-------- Data to examine --------

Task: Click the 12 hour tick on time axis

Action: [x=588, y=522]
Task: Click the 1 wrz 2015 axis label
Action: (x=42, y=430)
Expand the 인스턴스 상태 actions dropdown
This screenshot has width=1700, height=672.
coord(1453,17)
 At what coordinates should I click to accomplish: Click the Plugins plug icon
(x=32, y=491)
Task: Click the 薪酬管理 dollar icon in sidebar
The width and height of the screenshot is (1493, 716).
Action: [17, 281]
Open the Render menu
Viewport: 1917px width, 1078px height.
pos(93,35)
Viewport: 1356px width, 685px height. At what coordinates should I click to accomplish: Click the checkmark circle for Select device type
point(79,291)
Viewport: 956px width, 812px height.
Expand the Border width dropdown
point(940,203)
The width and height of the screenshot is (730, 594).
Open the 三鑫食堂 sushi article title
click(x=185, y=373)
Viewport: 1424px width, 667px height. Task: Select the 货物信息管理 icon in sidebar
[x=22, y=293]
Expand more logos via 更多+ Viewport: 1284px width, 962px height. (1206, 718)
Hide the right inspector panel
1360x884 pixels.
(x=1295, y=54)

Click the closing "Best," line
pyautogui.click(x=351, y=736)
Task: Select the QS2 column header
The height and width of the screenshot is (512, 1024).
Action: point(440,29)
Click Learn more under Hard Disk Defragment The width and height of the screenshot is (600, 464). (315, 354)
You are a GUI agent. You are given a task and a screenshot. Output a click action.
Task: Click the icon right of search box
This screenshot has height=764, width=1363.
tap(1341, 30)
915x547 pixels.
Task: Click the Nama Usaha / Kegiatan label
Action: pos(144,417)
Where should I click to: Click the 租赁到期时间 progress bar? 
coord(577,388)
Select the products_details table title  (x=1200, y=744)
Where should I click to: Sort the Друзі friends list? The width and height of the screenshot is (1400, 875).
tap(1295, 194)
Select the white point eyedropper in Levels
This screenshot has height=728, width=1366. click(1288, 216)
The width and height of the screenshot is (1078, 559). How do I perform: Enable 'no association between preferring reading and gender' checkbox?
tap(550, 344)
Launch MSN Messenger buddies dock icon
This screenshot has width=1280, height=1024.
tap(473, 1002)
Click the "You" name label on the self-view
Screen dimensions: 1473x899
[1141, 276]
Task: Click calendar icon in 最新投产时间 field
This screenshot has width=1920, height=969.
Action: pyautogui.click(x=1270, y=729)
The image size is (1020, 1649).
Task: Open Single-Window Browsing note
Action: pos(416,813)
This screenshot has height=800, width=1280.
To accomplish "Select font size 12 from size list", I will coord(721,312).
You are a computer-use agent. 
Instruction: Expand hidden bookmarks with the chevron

--------

Exercise description
Go through the listing above and find each line that contains "agent", then copy it.

Final answer
You are a GUI agent. You are given a task and a screenshot. Output a click action.
You are a computer-use agent. 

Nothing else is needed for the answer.